[Entries for finding words and elements]
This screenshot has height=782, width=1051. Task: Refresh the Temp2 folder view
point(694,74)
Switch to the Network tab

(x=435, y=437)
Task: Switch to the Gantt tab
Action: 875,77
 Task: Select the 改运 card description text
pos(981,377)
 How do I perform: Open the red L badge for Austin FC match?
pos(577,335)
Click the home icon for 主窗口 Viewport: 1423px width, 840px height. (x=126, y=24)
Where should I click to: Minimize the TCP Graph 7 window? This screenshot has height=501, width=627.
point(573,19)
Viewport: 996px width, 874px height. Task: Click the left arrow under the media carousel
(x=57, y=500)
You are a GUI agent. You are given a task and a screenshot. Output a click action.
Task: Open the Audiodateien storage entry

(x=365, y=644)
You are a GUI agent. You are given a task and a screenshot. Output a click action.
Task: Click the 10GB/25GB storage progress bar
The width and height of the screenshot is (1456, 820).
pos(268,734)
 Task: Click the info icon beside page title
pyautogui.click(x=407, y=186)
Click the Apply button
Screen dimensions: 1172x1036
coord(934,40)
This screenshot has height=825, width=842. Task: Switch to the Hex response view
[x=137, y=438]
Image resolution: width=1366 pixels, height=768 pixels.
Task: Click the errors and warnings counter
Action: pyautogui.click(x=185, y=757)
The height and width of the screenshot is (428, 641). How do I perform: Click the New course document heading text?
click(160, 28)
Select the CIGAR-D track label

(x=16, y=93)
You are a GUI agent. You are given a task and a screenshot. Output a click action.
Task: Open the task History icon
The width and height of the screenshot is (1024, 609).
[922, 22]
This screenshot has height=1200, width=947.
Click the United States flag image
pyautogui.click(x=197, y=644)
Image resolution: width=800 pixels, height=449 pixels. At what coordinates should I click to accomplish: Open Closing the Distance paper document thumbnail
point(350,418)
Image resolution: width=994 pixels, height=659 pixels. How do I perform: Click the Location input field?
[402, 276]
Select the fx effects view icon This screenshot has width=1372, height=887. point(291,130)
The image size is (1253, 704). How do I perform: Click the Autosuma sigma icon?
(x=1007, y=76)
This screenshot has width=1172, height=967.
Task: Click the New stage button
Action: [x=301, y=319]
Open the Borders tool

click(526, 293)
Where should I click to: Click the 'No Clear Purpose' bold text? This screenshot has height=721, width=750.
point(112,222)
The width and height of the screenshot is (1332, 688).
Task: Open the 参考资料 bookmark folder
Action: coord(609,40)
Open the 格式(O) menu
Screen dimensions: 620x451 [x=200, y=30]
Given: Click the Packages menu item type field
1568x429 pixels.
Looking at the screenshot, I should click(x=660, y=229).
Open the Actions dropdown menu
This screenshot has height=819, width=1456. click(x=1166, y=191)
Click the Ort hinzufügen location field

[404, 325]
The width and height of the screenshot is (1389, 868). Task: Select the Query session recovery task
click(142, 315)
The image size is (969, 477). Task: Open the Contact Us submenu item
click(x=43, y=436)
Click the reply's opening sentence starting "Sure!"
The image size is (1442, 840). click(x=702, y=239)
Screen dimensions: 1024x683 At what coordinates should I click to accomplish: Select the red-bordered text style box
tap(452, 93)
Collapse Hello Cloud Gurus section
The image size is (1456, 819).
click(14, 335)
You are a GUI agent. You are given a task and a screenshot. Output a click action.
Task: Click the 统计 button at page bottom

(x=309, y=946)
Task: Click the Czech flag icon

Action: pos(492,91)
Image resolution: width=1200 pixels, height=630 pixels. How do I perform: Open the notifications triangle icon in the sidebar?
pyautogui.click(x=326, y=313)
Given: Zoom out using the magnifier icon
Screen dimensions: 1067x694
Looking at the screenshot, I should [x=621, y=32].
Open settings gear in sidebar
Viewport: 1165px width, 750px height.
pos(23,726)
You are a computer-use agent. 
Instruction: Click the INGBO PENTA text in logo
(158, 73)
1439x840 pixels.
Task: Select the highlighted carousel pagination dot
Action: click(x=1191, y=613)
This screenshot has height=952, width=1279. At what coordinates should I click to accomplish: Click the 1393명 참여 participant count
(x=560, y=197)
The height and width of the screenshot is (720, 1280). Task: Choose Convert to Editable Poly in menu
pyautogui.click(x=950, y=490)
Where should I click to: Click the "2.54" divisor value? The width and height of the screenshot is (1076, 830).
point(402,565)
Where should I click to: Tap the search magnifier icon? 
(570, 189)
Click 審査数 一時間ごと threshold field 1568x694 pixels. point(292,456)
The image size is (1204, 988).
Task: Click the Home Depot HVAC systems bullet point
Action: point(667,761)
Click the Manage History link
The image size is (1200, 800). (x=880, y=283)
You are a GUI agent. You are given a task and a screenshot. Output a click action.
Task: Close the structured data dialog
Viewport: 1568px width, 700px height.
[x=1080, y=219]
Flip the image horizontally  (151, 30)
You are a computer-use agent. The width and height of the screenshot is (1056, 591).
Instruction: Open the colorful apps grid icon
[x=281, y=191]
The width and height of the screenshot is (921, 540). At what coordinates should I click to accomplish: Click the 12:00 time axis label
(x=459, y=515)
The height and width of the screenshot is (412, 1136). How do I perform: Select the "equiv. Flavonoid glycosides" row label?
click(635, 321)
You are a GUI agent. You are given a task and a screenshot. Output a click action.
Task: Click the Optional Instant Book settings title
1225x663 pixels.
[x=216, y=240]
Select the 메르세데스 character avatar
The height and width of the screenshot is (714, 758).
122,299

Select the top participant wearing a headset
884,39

◆ Task details
Extract every line of the items above and reproduce each one without any change.

◆ Full output
This screenshot has height=782, width=1051. Task: Refresh the Temp2 folder view
point(694,74)
Switch to the Network tab

(x=435, y=437)
Task: Switch to the Gantt tab
Action: 875,77
 Task: Select the 改运 card description text
pos(981,377)
 How do I perform: Open the red L badge for Austin FC match?
pos(577,335)
Click the home icon for 主窗口 Viewport: 1423px width, 840px height. (x=126, y=24)
Where should I click to: Minimize the TCP Graph 7 window? This screenshot has height=501, width=627.
point(573,19)
Viewport: 996px width, 874px height. Task: Click the left arrow under the media carousel
(x=57, y=500)
You are a GUI agent. You are given a task and a screenshot. Output a click action.
Task: Open the Audiodateien storage entry

(x=365, y=644)
You are a GUI agent. You are given a task and a screenshot. Output a click action.
Task: Click the 10GB/25GB storage progress bar
The width and height of the screenshot is (1456, 820).
pos(268,734)
 Task: Click the info icon beside page title
pyautogui.click(x=407, y=186)
Click the Apply button
Screen dimensions: 1172x1036
coord(934,40)
This screenshot has height=825, width=842. Task: Switch to the Hex response view
[x=137, y=438]
Image resolution: width=1366 pixels, height=768 pixels.
Task: Click the errors and warnings counter
Action: pyautogui.click(x=185, y=757)
The height and width of the screenshot is (428, 641). How do I perform: Click the New course document heading text?
click(160, 28)
Select the CIGAR-D track label

(x=16, y=93)
You are a GUI agent. You are given a task and a screenshot. Output a click action.
Task: Open the task History icon
The width and height of the screenshot is (1024, 609).
[922, 22]
This screenshot has height=1200, width=947.
Click the United States flag image
pyautogui.click(x=197, y=644)
Image resolution: width=800 pixels, height=449 pixels. At what coordinates should I click to accomplish: Open Closing the Distance paper document thumbnail
point(350,418)
Image resolution: width=994 pixels, height=659 pixels. How do I perform: Click the Location input field?
[402, 276]
Select the fx effects view icon This screenshot has width=1372, height=887. point(291,130)
The image size is (1253, 704). How do I perform: Click the Autosuma sigma icon?
(x=1007, y=76)
This screenshot has width=1172, height=967.
Task: Click the New stage button
Action: [x=301, y=319]
Open the Borders tool

click(526, 293)
Where should I click to: Click the 'No Clear Purpose' bold text? This screenshot has height=721, width=750.
point(112,222)
The width and height of the screenshot is (1332, 688).
Task: Open the 参考资料 bookmark folder
Action: coord(609,40)
Open the 格式(O) menu
Screen dimensions: 620x451 [x=200, y=30]
Given: Click the Packages menu item type field
1568x429 pixels.
Looking at the screenshot, I should click(x=660, y=229).
Open the Actions dropdown menu
This screenshot has height=819, width=1456. click(x=1166, y=191)
Click the Ort hinzufügen location field

[404, 325]
The width and height of the screenshot is (1389, 868). Task: Select the Query session recovery task
click(142, 315)
The image size is (969, 477). Task: Open the Contact Us submenu item
click(x=43, y=436)
Click the reply's opening sentence starting "Sure!"
The image size is (1442, 840). click(x=702, y=239)
Screen dimensions: 1024x683 At what coordinates should I click to accomplish: Select the red-bordered text style box
tap(452, 93)
Collapse Hello Cloud Gurus section
The image size is (1456, 819).
click(14, 335)
You are a GUI agent. You are given a task and a screenshot. Output a click action.
Task: Click the 统计 button at page bottom

(x=309, y=946)
Task: Click the Czech flag icon

Action: pos(492,91)
Image resolution: width=1200 pixels, height=630 pixels. How do I perform: Open the notifications triangle icon in the sidebar?
pyautogui.click(x=326, y=313)
Given: Zoom out using the magnifier icon
Screen dimensions: 1067x694
Looking at the screenshot, I should [x=621, y=32].
Open settings gear in sidebar
Viewport: 1165px width, 750px height.
pos(23,726)
You are a computer-use agent. 
Instruction: Click the INGBO PENTA text in logo
(158, 73)
1439x840 pixels.
Task: Select the highlighted carousel pagination dot
Action: click(x=1191, y=613)
This screenshot has height=952, width=1279. At what coordinates should I click to accomplish: Click the 1393명 참여 participant count
(x=560, y=197)
The height and width of the screenshot is (720, 1280). Task: Choose Convert to Editable Poly in menu
pyautogui.click(x=950, y=490)
Where should I click to: Click the "2.54" divisor value? The width and height of the screenshot is (1076, 830).
point(402,565)
Where should I click to: Tap the search magnifier icon? 
(570, 189)
Click 審査数 一時間ごと threshold field 1568x694 pixels. point(292,456)
The image size is (1204, 988).
Task: Click the Home Depot HVAC systems bullet point
Action: point(667,761)
Click the Manage History link
The image size is (1200, 800). (x=880, y=283)
You are a GUI agent. You are given a task and a screenshot. Output a click action.
Task: Close the structured data dialog
Viewport: 1568px width, 700px height.
[x=1080, y=219]
Flip the image horizontally  (151, 30)
You are a computer-use agent. The width and height of the screenshot is (1056, 591).
Instruction: Open the colorful apps grid icon
[x=281, y=191]
The width and height of the screenshot is (921, 540). At what coordinates should I click to accomplish: Click the 12:00 time axis label
(x=459, y=515)
The height and width of the screenshot is (412, 1136). How do I perform: Select the "equiv. Flavonoid glycosides" row label?
click(635, 321)
You are a GUI agent. You are given a task and a screenshot. Output a click action.
Task: Click the Optional Instant Book settings title
1225x663 pixels.
[x=216, y=240]
Select the 메르세데스 character avatar
The height and width of the screenshot is (714, 758).
122,299

Select the top participant wearing a headset
884,39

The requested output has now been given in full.